TASK DETAILS >> Tally the lines below that contain the string "screenshot". Give only the number.

(Word and element location lines)
------------------------------------------------------------
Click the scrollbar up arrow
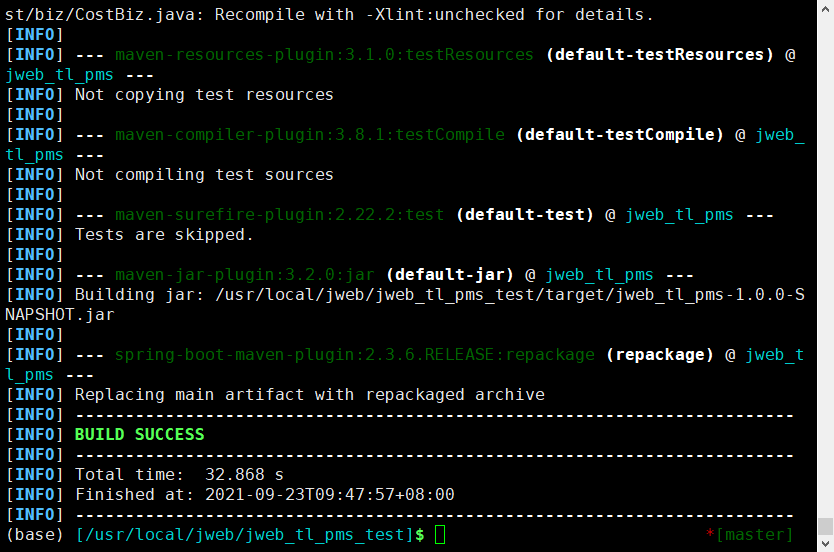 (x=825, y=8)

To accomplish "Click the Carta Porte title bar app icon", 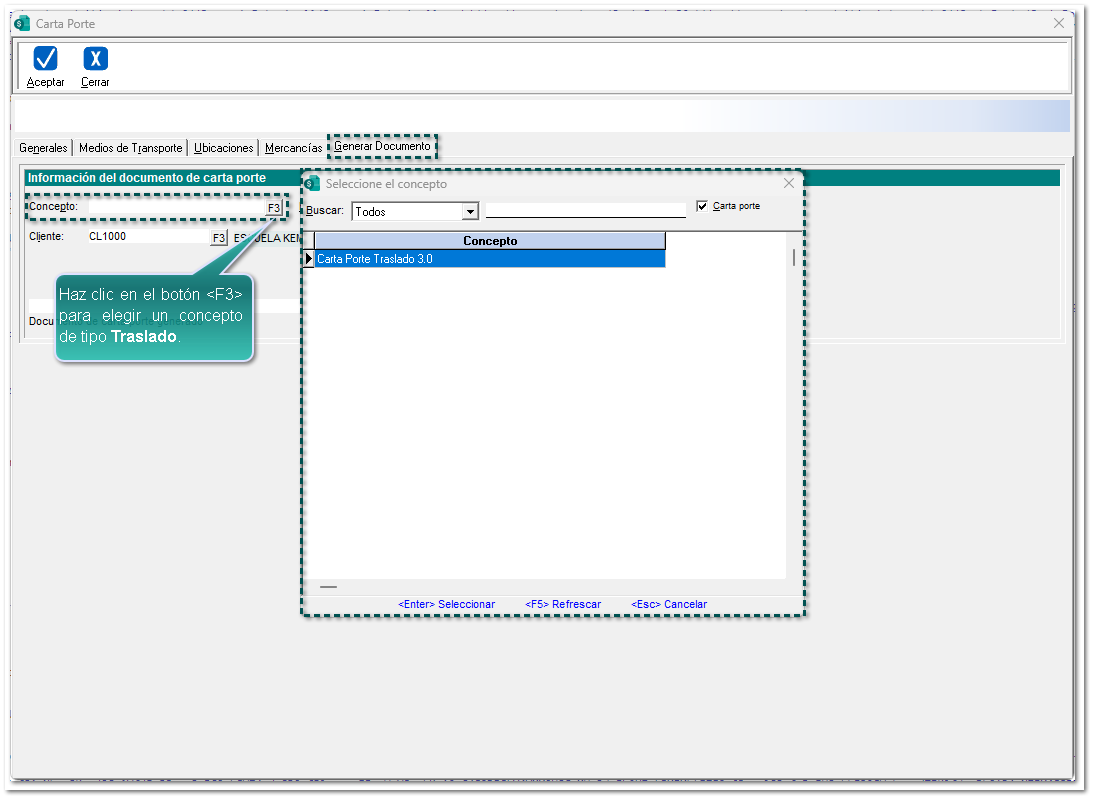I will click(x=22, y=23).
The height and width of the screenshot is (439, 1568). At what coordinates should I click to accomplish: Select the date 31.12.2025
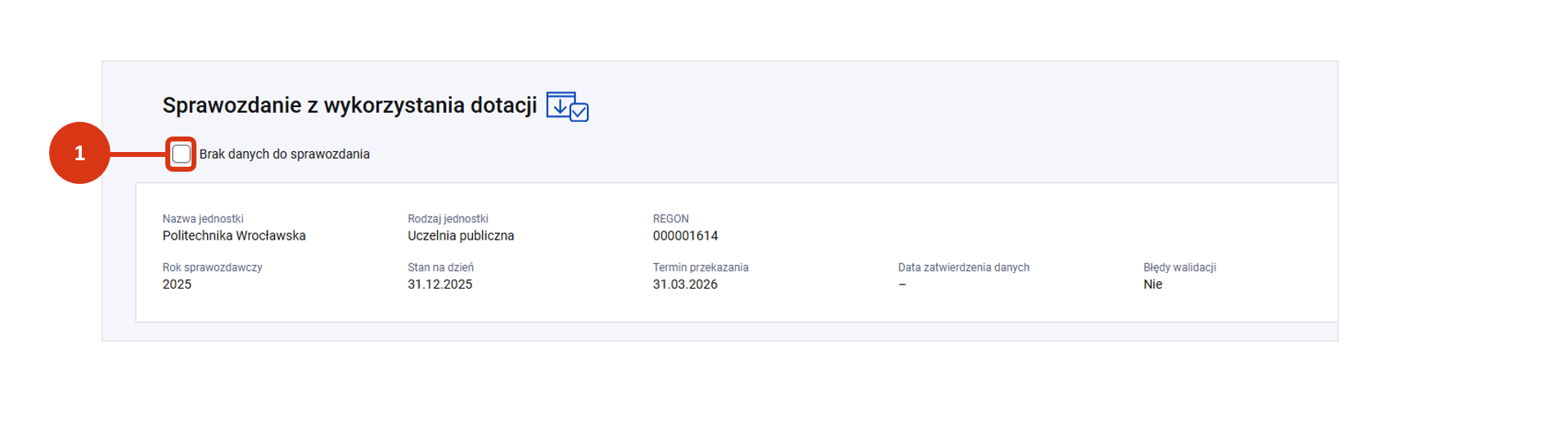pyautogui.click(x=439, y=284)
------------------------------------------------------------
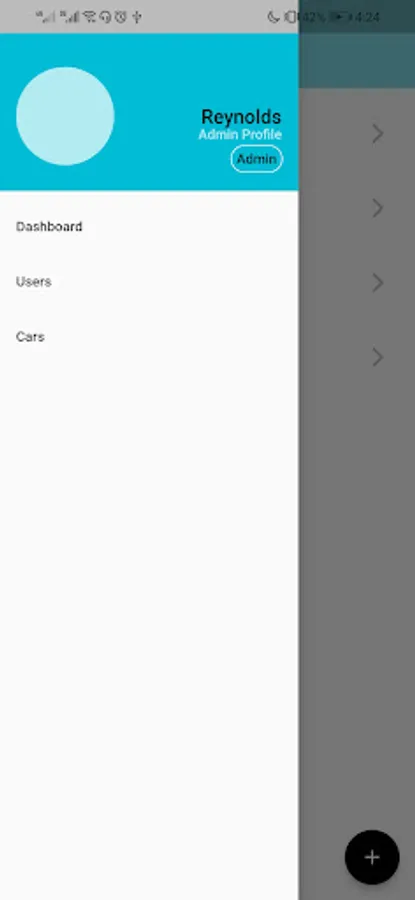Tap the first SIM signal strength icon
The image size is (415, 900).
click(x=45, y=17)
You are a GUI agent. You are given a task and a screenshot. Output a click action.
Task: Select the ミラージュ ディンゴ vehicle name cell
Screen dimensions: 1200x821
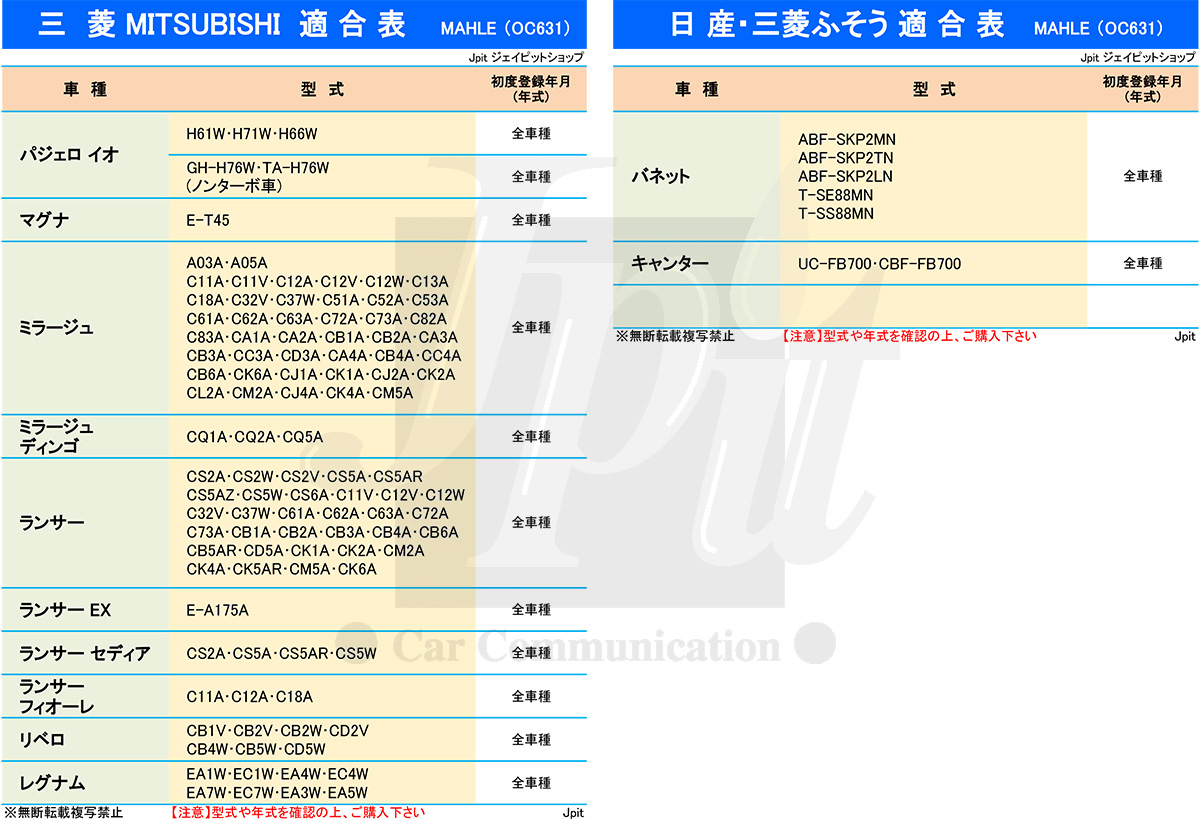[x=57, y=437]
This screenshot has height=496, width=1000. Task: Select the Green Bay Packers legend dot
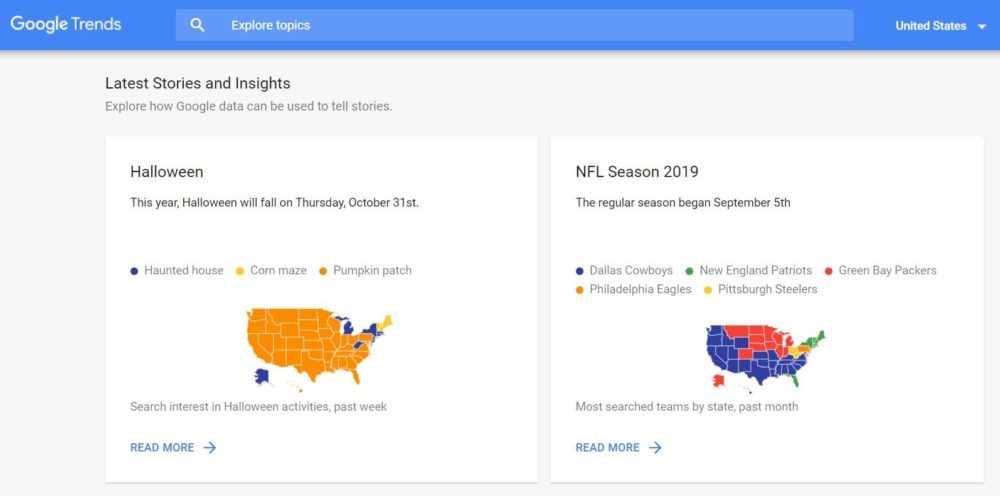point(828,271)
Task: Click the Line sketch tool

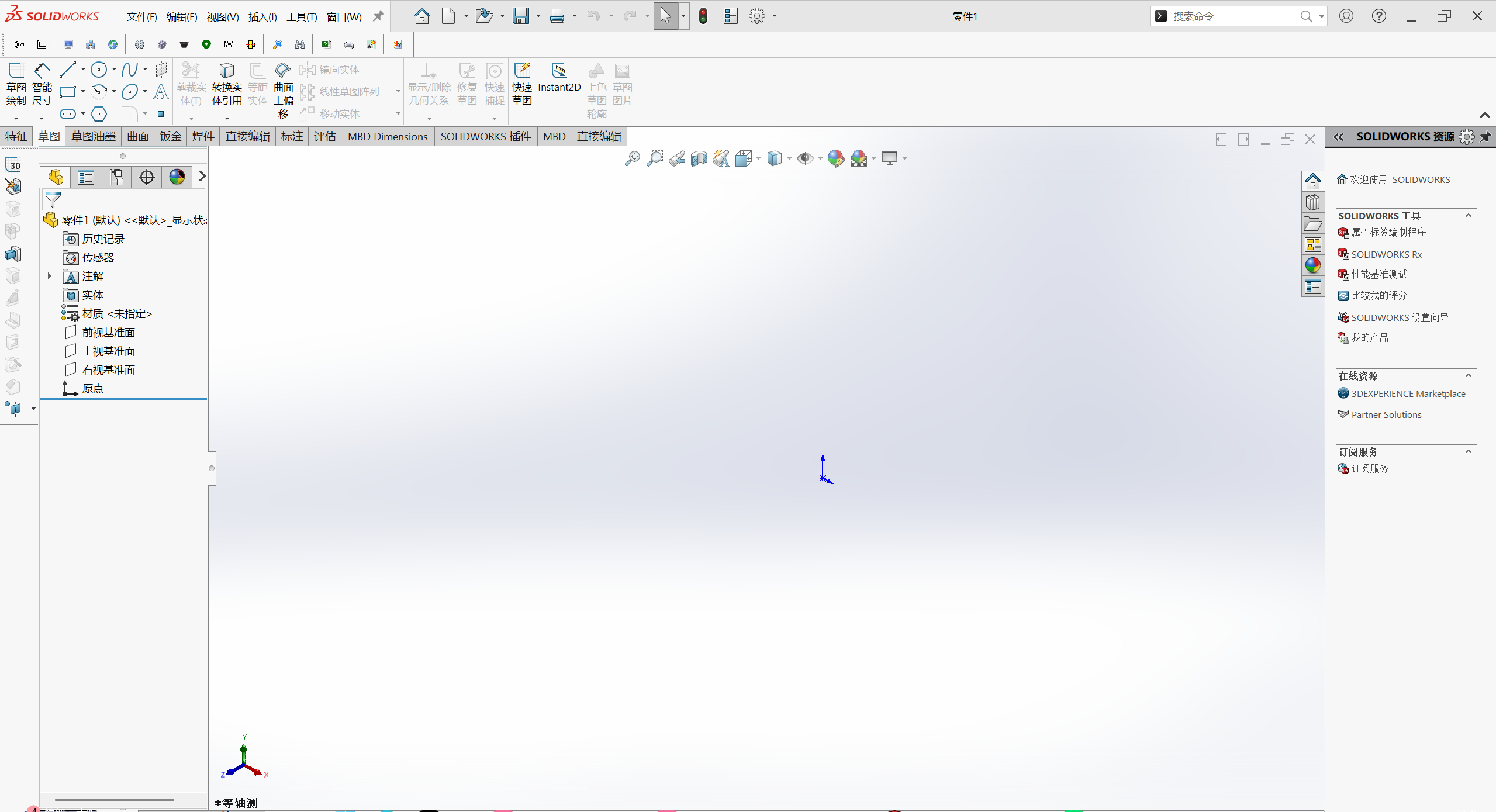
------------------------------------------------------------
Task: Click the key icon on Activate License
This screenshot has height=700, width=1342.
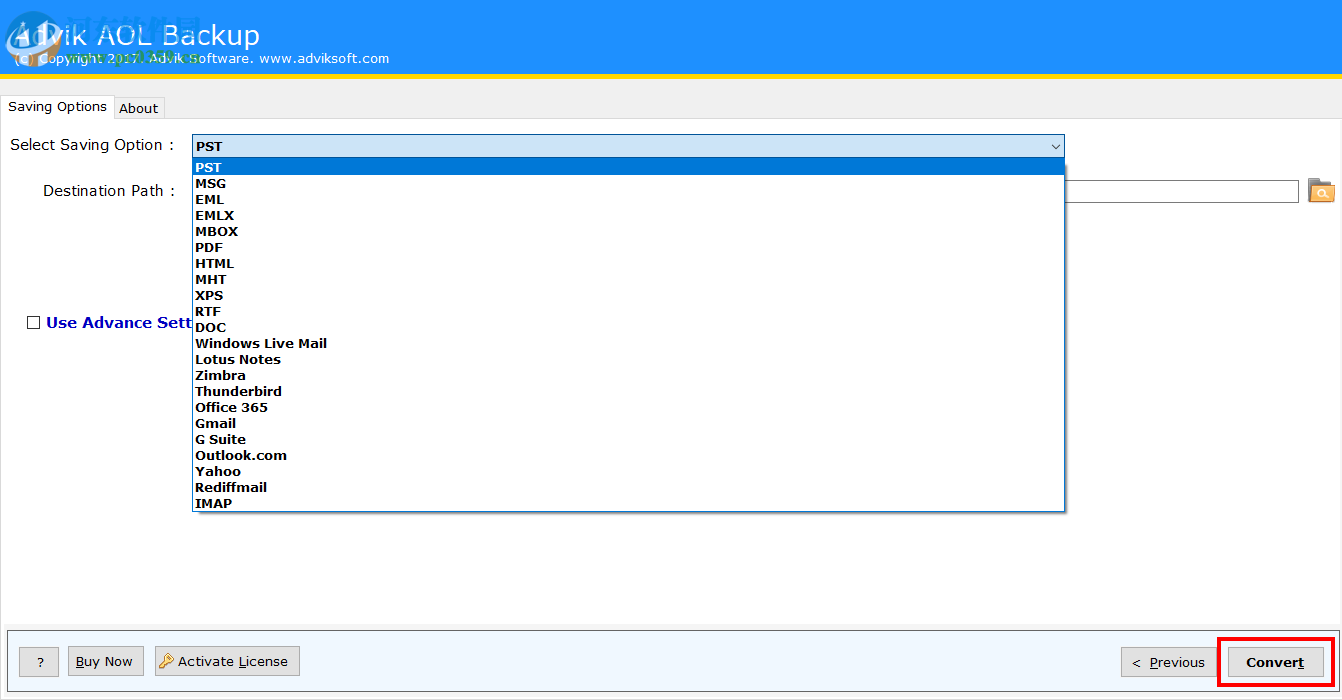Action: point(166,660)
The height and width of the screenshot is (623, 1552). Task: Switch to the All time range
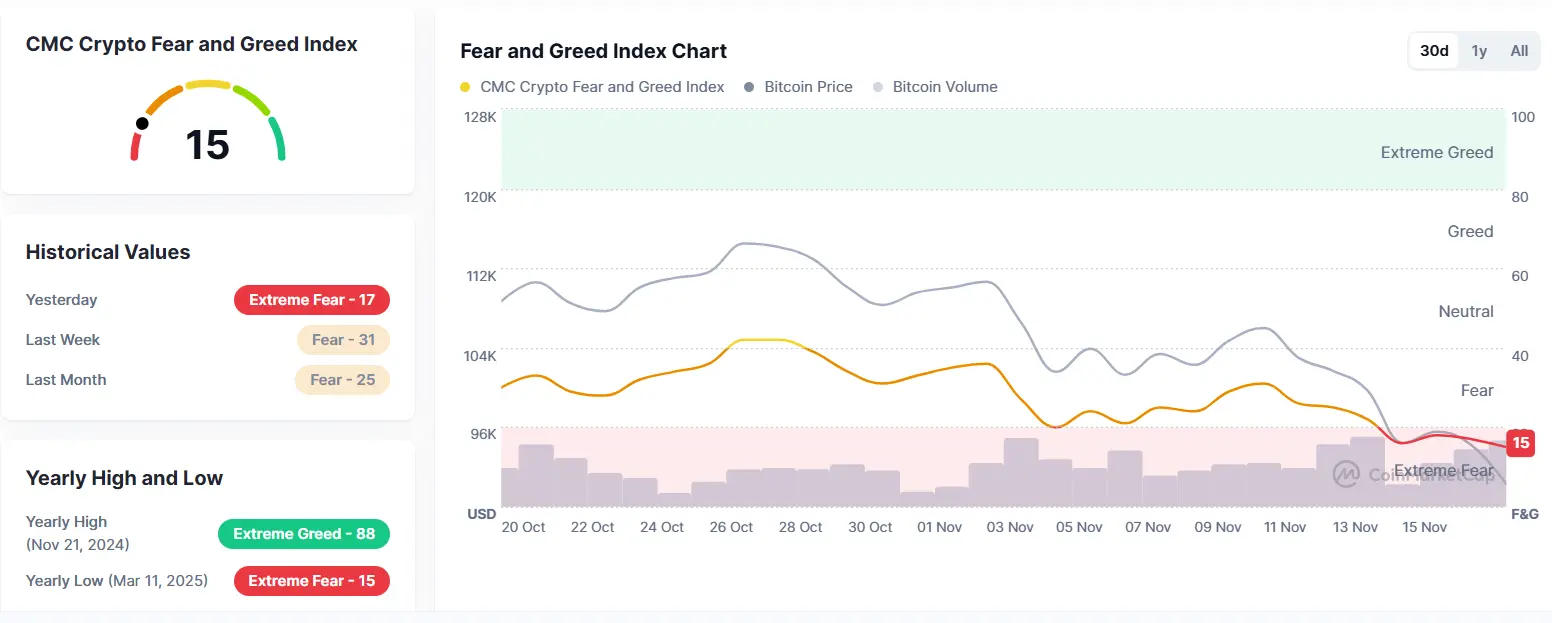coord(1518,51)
------------------------------------------------------------
ANSWER TO THE TASK >> 5